EXCERPTED TEXT
After the immersion, the dispersion film is optionally washed with
a good solvent for the colored material 23b to remove the
unabsorbed colored material 23b which remains in the dispersion
film.
[0188] When the coating process is employed, an appropriate method
is selected from, for example, a microgravure coating method, a
wire bar coating method, a direct gravure coating method, a die
coating method, a dipping method, a spray coating method, a reverse
roll coating method, a curtain coating method, a comma coating
method, a knife coating method, and a spin coating method to form a
liquid film of the second treatment solution on the dispersion
film.
[0189] When the printing process is employed, an appropriate method
is selected from, for example, a relief printing method, an offset
printing method, a gravure printing method, an intaglio printing
method, a rubber printing method, an ink jet printing method, and a
screen printing method to form a liquid film of the second
treatment solution on the dispersion film.
[0190] When the coating process or the printing process is
employed, at least one of heating and ultrasonication is performed
while a liquid film containing a given amount of the second
treatment solution is formed on the dispersion film, thereby
increasing the reaction rate between the colored material 23b and
the self-assembled material 23a adsorbed to the metal filler 21. At
a certain period of time after the formation of the liquid film of
the second treatment solution, the dispersion film is optionally
washed with a good solvent for the colored self-assembled material
23 to remove the unreacted colored material 23b which remains in
the dispersion film.

EXCERPTED RECORDS
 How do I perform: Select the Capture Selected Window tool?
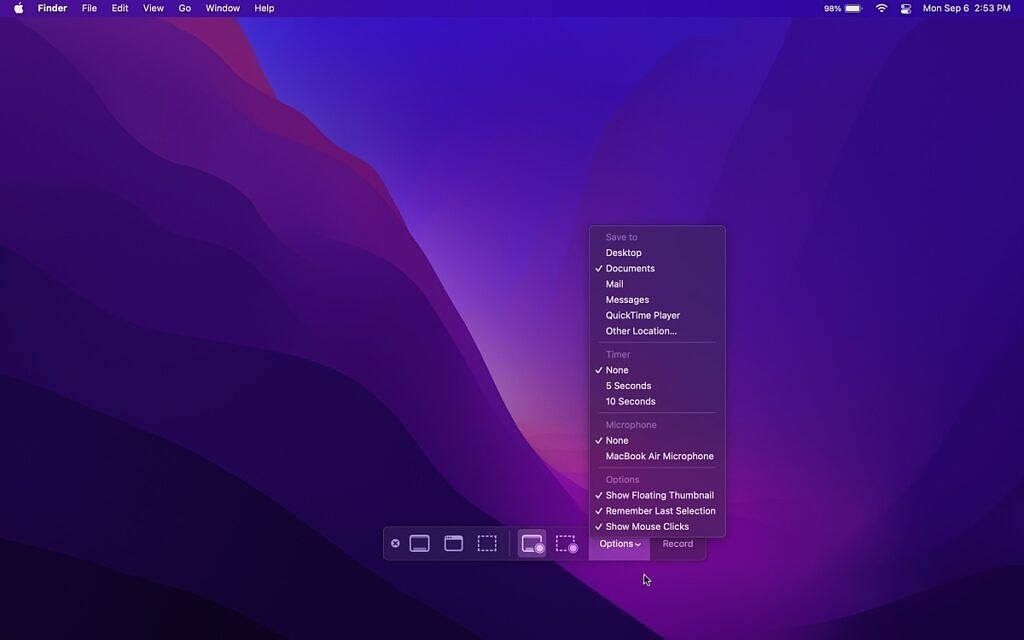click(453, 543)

==

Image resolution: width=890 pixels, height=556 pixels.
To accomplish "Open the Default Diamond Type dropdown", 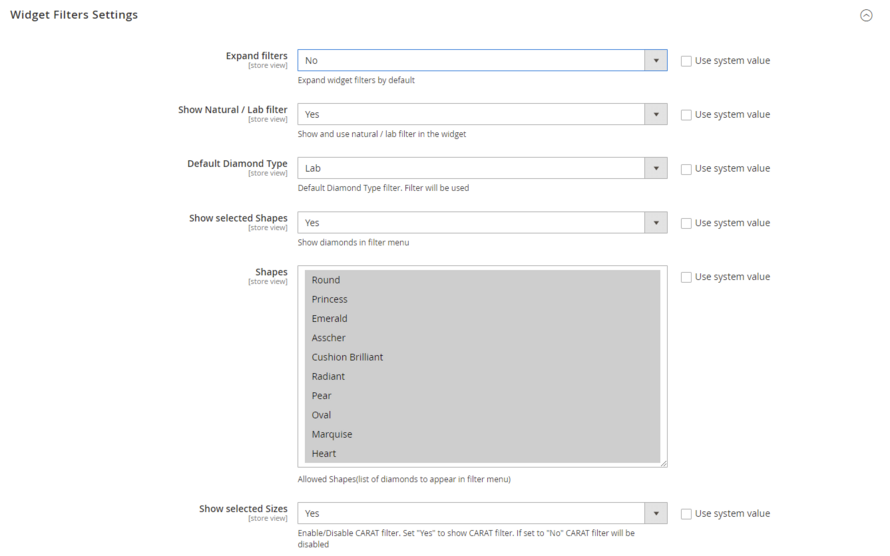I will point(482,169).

GOALS
1. List every printing method named in the dispersion film passage.
2. Please answer these questions from the dispersion film passage:
(a) After the immersion, what is the dispersion film optionally washed with?
(b) When the coating or printing process is used, which two treatments may be performed while the liquid film is formed?
(c) Which two materials does the reaction rate increase between?
3. Carry the dispersion film passage forward from its final sentence.

RESULTS FOR THE EXERCISE
1.
- relief printing method
- offset printing method
- gravure printing method
- intaglio printing method
- rubber printing method
- ink jet printing method
- screen printing method

2.
(a) A good solvent for the colored material 23b.
(b) Heating and ultrasonication (at least one of them).
(c) The colored material 23b and the self-assembled material 23a adsorbed to the metal filler 21.

3.
[0191] The formation of the liquid film containing a given amount
of the second treatment solution may not be necessarily achieved by
forming the liquid film one time, or may be achieved by repeating
the above steps of forming and washing the liquid film several
times.
(4-2-6) Drying Process
[0192] After the above adsorption treatment, the transparent
conductive film 12 is subjected to a drying process. The drying
process here may be natural drying, or may be heat drying in a
heating apparatus.
(5) Others
[0193] As described in the modifications of the first embodiment
above, in the case of the production of the transparent conductive
element 1 including the overcoat layer 31 on the transparent
conductive film 12 (see FIG. 2), the step of forming the overcoat
layer 31 on the transparent conductive film 12 may be carried out.
In the case of the production of the transparent conductive element
1 including the anchor layer 32 between the substrate 11 and the
transparent conductive film 12 (see FIG. 2), the anchor layer 32 is
formed on the substrate 11 before the formation of the dispersion
film. After that, the step of forming the dispersion film on the
anchor layer 32 and subsequent steps may be carried out.
[0194] In the case of the production of the transparent conductive
film 12 having no resin material 22 (see the cross-sectional
diagram A of FIG. 4), the dispersion is prepared using the metal
filler and the solvent without using the resin material 22, and the
liquid film of the dispersion is formed on the substrate 11. Next,
the solvent is removed from the liquid film of the dispersion
formed on the substrate 11, so that the metal filler 21 is
accumulated while being substantially uniformly dispersed, in the
part where the liquid film of the dispersion is formed on the
substrate 11. This forms the dispersion film containing the metal
filler 21. After that, the first treatment solution and the second
treatment solution are sequentially brought into contact with this
dispersion film in the same procedure as described above.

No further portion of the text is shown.